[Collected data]
_____

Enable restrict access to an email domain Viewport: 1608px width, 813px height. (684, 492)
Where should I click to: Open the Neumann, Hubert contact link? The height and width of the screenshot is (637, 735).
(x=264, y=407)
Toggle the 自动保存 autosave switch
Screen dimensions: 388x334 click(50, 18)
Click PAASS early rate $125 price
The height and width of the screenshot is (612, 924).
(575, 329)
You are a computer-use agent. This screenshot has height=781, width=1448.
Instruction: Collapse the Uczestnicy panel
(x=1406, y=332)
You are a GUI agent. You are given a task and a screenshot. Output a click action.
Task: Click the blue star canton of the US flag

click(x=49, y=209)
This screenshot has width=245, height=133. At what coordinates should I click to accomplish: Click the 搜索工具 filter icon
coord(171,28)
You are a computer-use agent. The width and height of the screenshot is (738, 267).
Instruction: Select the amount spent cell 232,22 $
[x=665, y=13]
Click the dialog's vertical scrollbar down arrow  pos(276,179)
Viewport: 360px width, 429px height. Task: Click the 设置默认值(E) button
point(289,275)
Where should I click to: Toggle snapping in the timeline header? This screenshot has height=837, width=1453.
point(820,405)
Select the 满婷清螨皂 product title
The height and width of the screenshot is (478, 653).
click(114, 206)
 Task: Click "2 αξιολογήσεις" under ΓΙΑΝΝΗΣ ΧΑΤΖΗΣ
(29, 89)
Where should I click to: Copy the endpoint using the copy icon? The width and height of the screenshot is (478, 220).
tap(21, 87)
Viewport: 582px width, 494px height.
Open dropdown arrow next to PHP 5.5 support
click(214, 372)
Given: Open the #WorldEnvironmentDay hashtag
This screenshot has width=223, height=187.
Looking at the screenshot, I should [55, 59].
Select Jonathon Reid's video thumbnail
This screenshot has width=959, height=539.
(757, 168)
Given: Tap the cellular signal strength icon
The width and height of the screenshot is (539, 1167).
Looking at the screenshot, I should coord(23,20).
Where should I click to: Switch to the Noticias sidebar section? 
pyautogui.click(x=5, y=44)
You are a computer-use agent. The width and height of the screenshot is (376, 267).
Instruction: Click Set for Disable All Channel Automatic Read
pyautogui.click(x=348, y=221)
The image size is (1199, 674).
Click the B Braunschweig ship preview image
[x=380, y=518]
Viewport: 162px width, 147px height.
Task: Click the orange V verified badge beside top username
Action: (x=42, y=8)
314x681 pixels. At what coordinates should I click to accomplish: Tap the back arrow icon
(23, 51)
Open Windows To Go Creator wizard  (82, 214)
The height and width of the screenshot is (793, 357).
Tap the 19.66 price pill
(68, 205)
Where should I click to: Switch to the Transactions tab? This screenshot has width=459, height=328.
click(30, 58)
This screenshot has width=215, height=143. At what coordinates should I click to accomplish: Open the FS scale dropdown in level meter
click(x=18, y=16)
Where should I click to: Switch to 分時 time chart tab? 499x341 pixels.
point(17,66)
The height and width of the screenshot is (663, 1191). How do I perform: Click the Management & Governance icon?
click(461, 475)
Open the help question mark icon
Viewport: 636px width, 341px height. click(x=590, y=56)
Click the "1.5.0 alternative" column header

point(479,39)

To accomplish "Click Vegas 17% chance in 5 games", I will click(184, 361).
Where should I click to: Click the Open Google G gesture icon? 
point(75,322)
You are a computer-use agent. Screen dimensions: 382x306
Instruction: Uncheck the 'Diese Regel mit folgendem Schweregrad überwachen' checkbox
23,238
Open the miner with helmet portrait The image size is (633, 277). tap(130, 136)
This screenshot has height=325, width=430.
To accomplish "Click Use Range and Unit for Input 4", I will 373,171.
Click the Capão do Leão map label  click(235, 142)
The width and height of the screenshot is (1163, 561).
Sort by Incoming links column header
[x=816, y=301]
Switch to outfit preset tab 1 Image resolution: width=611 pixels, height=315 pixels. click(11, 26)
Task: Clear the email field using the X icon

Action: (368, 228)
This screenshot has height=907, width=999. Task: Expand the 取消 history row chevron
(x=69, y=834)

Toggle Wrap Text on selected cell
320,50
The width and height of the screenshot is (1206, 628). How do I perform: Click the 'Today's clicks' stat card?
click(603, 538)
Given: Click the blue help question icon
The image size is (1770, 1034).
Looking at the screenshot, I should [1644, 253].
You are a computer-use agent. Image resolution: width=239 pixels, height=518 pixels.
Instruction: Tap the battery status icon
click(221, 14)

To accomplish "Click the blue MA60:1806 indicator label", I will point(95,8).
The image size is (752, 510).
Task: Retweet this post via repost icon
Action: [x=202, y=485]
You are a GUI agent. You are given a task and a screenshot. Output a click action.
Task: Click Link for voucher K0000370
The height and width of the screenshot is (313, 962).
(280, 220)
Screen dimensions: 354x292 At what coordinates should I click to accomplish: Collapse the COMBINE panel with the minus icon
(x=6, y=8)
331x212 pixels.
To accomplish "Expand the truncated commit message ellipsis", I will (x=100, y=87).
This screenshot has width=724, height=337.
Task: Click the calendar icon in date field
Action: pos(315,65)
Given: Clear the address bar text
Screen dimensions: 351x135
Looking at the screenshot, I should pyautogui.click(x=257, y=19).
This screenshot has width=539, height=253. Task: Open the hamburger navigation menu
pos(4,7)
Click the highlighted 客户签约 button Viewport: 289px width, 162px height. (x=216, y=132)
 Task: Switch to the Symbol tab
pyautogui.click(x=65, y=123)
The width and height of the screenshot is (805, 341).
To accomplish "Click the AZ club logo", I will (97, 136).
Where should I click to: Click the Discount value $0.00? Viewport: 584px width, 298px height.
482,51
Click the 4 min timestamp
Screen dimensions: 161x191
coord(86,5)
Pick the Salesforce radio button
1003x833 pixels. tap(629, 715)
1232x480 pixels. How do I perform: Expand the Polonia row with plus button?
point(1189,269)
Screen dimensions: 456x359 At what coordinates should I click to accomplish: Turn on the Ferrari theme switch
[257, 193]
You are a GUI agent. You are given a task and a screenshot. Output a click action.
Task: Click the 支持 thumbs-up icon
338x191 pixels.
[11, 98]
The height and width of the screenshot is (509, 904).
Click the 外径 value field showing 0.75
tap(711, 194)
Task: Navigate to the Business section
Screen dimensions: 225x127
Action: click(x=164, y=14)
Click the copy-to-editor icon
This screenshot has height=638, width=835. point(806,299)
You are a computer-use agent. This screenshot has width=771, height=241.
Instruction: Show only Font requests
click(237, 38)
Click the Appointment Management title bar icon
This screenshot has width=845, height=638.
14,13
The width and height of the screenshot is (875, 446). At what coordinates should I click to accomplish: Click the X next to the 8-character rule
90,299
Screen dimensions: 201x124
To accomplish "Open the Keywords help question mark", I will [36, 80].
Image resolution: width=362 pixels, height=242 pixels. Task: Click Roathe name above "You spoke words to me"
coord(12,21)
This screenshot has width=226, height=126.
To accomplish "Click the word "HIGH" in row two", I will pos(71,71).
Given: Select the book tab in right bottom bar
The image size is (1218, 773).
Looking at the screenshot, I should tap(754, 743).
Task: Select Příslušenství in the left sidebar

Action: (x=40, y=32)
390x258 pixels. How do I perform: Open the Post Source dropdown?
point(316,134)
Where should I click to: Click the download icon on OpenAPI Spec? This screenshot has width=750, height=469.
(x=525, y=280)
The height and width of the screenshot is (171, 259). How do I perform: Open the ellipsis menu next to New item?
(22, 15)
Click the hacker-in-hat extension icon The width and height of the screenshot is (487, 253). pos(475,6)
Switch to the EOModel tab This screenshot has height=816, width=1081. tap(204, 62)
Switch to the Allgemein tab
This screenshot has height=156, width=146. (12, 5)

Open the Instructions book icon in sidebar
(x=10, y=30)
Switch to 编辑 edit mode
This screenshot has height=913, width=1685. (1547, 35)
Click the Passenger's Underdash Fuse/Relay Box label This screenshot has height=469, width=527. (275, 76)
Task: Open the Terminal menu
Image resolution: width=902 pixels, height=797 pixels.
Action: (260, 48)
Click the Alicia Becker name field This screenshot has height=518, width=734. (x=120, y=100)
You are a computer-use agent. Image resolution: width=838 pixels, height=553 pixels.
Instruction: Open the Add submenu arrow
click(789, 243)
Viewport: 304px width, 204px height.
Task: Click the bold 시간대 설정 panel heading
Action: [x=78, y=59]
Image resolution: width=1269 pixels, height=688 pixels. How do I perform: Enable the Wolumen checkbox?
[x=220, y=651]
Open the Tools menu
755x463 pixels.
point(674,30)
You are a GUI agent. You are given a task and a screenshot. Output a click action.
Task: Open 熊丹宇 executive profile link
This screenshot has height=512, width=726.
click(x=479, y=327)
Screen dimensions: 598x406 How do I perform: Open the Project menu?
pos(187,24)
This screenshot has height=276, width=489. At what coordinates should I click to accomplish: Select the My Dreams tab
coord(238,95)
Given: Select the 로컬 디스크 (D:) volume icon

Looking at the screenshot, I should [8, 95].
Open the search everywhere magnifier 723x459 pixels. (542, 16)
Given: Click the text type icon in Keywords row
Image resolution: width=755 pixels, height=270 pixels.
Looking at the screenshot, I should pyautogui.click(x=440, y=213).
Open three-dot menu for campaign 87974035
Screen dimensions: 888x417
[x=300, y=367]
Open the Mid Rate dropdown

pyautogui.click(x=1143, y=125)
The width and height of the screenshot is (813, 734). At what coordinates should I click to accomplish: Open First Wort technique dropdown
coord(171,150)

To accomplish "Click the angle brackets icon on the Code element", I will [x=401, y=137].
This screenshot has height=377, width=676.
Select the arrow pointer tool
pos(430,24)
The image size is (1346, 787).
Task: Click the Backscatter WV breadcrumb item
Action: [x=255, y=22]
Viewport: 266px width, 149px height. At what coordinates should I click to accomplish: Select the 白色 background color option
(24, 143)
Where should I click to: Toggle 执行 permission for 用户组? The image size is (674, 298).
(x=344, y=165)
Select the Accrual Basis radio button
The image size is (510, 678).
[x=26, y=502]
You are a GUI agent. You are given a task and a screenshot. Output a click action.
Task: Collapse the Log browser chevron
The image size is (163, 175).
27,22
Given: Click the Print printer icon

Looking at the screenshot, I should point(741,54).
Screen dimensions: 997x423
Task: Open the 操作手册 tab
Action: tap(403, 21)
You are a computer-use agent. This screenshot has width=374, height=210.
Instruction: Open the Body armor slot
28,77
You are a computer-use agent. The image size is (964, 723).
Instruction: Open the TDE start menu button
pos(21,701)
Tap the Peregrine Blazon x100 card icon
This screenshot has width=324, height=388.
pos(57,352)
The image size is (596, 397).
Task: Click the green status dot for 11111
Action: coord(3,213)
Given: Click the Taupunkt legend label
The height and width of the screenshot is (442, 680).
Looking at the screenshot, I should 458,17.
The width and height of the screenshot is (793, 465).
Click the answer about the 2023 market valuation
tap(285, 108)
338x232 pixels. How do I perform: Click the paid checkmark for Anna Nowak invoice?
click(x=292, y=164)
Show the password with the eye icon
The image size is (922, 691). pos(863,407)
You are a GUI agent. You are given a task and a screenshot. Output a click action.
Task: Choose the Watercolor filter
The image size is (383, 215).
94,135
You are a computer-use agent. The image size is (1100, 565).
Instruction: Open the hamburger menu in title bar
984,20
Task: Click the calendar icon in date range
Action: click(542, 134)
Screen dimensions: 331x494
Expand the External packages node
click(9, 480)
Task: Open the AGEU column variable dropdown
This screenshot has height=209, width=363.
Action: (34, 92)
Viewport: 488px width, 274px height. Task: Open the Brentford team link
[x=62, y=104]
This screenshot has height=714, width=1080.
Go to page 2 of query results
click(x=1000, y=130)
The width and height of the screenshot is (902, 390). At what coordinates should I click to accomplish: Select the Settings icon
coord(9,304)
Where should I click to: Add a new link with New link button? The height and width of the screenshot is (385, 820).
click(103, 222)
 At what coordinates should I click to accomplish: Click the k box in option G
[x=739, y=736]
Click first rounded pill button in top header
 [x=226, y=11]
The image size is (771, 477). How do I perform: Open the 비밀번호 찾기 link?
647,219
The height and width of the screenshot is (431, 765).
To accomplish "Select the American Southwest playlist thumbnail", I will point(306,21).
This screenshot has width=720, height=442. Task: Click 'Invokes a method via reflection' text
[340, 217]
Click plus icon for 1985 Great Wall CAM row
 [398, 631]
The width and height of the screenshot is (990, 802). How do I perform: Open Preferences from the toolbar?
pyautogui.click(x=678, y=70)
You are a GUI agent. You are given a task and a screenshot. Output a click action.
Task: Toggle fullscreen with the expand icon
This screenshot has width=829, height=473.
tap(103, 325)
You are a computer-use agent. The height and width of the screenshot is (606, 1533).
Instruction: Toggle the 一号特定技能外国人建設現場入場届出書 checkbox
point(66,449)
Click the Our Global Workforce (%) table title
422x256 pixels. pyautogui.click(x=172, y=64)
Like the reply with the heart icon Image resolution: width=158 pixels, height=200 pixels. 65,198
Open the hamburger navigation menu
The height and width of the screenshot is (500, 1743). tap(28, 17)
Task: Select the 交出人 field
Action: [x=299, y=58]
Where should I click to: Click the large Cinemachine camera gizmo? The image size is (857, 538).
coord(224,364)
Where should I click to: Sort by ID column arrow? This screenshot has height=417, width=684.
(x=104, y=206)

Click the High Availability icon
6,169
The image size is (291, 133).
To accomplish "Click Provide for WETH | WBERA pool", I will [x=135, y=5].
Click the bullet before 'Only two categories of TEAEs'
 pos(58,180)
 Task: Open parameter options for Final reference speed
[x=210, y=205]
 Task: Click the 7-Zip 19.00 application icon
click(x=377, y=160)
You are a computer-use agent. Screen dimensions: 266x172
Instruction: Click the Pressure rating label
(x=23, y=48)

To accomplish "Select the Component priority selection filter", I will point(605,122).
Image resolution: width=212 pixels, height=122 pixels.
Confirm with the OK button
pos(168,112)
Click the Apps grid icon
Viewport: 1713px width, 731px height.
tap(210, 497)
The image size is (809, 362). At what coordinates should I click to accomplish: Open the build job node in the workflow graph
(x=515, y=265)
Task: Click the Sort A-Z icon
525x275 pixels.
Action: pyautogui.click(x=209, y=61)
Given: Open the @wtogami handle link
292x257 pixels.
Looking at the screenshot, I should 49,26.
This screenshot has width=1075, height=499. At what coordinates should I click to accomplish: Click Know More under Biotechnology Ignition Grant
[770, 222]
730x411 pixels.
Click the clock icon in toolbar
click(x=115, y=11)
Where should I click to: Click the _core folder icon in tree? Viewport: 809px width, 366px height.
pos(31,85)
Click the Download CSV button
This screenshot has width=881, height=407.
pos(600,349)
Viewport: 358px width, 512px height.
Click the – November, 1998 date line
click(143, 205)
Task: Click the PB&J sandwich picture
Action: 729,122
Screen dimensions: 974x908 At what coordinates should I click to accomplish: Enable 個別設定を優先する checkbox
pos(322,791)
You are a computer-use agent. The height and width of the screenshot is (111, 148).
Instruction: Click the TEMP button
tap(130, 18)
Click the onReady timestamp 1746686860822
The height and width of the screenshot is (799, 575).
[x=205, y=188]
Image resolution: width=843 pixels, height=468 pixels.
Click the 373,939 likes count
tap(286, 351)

_____

- _WHAT YOU NEED TO DO_
Reproduce the lines from the one containing "This screenshot has width=1075, height=499." to the end of the entries, keeping both ends and adding nothing.

- _RESULT_
This screenshot has width=1075, height=499. At what coordinates should I click to accomplish: Click Know More under Biotechnology Ignition Grant
[770, 222]
730x411 pixels.
Click the clock icon in toolbar
click(x=115, y=11)
Where should I click to: Click the _core folder icon in tree? Viewport: 809px width, 366px height.
pos(31,85)
Click the Download CSV button
This screenshot has width=881, height=407.
pos(600,349)
Viewport: 358px width, 512px height.
Click the – November, 1998 date line
click(143, 205)
Task: Click the PB&J sandwich picture
Action: 729,122
Screen dimensions: 974x908 At what coordinates should I click to accomplish: Enable 個別設定を優先する checkbox
pos(322,791)
You are a computer-use agent. The height and width of the screenshot is (111, 148).
Instruction: Click the TEMP button
tap(130, 18)
Click the onReady timestamp 1746686860822
The height and width of the screenshot is (799, 575).
[x=205, y=188]
Image resolution: width=843 pixels, height=468 pixels.
Click the 373,939 likes count
tap(286, 351)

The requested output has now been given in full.